↓↓↓

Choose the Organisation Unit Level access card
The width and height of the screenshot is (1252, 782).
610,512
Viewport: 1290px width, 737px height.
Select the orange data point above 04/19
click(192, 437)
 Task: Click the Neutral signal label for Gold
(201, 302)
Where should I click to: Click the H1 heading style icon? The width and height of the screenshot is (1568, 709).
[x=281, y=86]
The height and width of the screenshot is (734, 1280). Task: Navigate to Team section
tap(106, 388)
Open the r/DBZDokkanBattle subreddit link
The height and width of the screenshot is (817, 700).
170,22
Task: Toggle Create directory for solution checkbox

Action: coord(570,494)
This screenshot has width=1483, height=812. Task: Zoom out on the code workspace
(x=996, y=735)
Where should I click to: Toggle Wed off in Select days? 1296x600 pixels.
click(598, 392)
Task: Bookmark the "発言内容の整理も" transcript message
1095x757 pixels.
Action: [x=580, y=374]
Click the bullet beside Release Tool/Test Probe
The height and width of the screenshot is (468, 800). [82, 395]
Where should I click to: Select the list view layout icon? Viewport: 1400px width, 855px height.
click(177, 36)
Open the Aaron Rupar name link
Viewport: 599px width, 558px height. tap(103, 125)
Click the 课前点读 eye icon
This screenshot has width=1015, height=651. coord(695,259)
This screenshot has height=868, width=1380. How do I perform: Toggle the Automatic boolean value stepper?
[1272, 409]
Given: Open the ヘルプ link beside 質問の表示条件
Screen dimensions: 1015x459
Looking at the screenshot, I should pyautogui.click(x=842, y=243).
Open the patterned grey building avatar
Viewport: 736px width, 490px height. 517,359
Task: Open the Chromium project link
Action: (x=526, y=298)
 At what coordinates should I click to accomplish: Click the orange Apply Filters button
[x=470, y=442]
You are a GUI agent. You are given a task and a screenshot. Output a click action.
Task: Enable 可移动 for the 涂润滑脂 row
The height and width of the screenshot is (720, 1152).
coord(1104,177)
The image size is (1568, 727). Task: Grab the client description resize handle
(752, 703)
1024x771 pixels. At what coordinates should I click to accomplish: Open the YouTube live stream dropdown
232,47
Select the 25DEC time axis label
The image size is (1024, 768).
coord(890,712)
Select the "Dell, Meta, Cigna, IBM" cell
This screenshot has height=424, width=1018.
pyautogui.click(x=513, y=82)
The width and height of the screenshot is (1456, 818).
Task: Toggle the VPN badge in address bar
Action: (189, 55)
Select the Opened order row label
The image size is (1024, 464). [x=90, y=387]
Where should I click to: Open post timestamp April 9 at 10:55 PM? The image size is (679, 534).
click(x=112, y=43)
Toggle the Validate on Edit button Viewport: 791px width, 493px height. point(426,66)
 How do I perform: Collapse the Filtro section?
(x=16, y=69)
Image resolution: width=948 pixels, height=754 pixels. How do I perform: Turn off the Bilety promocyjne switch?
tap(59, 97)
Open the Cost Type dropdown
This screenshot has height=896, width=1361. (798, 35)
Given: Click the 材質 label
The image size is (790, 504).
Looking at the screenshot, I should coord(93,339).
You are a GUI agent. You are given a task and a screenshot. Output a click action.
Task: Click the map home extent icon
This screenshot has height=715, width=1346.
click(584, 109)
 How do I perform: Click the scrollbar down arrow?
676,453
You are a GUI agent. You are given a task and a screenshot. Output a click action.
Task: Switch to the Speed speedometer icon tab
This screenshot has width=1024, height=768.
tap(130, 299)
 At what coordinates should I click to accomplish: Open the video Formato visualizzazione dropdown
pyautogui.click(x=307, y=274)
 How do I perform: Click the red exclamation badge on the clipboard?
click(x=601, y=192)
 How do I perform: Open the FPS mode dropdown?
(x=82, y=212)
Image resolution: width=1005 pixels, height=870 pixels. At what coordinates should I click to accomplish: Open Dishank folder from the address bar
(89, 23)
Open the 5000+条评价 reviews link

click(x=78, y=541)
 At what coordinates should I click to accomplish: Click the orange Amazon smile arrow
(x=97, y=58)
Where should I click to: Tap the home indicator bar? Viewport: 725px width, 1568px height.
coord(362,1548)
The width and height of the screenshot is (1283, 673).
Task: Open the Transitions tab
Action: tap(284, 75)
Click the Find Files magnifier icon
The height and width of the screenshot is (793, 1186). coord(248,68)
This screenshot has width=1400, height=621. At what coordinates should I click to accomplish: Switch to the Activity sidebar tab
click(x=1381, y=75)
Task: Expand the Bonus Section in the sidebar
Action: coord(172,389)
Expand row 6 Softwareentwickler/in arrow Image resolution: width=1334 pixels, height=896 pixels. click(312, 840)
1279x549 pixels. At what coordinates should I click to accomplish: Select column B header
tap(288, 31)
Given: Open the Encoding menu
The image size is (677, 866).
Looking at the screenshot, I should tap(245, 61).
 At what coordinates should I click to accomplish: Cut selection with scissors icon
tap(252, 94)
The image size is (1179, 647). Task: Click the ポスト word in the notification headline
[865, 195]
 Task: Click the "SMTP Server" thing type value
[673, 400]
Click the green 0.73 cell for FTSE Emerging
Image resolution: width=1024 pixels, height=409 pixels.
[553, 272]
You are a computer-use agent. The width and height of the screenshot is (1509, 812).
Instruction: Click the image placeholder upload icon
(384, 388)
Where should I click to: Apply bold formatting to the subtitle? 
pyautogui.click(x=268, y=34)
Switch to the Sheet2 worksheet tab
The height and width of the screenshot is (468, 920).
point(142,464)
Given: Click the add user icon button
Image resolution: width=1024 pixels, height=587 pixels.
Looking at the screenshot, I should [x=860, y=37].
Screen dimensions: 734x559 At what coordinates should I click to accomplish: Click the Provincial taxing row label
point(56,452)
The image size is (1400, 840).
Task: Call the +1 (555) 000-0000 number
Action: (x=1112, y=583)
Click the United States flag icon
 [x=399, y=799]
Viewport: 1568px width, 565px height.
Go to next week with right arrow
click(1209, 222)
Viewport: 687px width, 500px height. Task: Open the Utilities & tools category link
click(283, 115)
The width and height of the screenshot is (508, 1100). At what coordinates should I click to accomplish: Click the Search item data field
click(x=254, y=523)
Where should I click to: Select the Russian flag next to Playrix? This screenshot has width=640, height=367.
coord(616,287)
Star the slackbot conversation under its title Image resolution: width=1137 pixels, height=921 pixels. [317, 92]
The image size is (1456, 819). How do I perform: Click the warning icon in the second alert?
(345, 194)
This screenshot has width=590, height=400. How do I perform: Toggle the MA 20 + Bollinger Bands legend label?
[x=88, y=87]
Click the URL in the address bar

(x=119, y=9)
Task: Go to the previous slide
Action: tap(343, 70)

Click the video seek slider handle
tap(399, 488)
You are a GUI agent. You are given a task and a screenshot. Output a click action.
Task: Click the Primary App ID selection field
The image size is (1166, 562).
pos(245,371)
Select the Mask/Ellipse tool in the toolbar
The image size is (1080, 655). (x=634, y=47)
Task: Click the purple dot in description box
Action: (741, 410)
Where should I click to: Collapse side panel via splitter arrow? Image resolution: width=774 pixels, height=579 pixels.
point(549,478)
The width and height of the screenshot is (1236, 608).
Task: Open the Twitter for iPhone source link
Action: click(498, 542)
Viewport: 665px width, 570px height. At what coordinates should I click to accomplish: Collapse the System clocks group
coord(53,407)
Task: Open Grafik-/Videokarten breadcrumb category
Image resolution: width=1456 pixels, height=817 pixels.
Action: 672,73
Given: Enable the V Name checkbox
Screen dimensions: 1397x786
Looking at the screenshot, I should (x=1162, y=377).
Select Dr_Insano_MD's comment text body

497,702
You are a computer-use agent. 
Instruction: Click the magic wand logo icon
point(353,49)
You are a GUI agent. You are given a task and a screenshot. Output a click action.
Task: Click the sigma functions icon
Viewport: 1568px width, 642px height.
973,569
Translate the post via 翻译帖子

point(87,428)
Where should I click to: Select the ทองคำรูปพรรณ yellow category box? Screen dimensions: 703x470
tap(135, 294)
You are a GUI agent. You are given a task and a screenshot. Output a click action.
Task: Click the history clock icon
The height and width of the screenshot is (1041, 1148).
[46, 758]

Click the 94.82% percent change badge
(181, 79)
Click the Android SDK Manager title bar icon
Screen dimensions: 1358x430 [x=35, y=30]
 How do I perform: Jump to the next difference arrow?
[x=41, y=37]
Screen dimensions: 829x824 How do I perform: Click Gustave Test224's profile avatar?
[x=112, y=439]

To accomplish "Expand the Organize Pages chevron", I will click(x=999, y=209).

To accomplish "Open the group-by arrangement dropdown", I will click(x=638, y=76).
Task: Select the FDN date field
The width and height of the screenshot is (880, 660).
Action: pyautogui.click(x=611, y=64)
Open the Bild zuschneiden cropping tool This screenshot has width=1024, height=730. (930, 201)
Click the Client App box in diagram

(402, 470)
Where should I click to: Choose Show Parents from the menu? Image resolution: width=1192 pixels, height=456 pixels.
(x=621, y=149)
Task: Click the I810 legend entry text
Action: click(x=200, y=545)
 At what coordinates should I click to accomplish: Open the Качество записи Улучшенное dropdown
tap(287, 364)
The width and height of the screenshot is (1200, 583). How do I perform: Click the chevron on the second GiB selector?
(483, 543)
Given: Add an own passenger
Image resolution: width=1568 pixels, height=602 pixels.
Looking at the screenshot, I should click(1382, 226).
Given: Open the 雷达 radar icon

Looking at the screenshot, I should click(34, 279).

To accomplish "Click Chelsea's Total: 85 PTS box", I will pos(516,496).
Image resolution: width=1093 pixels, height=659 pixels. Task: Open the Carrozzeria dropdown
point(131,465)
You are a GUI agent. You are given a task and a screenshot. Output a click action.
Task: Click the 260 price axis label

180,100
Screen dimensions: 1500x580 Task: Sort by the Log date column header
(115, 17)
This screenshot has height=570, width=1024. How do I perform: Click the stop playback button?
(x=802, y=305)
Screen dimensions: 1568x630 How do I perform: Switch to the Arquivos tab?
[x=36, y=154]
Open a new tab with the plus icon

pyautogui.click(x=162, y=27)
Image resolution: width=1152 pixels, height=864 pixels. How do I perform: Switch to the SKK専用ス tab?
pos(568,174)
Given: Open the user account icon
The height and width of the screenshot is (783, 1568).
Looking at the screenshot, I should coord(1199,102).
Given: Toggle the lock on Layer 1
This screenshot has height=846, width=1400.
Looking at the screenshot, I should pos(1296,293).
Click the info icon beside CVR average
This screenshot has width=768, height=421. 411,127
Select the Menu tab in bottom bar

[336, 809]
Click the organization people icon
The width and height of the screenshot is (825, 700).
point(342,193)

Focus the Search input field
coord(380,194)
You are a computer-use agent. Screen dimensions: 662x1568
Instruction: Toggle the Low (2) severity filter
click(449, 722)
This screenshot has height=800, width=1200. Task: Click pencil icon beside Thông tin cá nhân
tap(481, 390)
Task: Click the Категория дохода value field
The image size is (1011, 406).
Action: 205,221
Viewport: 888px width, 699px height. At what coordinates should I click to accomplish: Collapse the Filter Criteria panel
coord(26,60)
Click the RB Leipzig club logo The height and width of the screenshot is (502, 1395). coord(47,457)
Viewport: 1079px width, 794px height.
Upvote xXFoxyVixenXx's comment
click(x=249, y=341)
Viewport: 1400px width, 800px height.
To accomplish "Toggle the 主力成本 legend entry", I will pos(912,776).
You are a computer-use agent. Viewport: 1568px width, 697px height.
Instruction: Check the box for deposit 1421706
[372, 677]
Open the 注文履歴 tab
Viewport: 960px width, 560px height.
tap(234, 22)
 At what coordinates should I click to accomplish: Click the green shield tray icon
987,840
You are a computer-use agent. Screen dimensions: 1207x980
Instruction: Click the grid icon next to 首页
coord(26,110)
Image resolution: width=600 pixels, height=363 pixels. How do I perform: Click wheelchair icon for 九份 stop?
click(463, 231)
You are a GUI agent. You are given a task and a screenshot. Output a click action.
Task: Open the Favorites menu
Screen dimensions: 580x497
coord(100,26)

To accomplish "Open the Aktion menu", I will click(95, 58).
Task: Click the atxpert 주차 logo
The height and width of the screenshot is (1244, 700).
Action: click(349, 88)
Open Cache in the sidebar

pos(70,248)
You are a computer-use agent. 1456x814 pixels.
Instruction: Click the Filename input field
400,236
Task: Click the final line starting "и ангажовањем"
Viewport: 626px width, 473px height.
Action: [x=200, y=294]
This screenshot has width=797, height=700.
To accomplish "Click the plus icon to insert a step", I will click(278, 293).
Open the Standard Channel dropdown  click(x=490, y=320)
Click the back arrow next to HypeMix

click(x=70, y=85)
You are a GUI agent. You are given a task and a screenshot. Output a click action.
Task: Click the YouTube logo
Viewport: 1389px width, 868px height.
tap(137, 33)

↑↑↑

▶ [TASK PROMPT] From the line holding "Task: Click the YouTube logo" through the last line above, reproduce each line exactly and add nothing.

▶ [SOLUTION TO THE PROBLEM]
Task: Click the YouTube logo
Viewport: 1389px width, 868px height.
tap(137, 33)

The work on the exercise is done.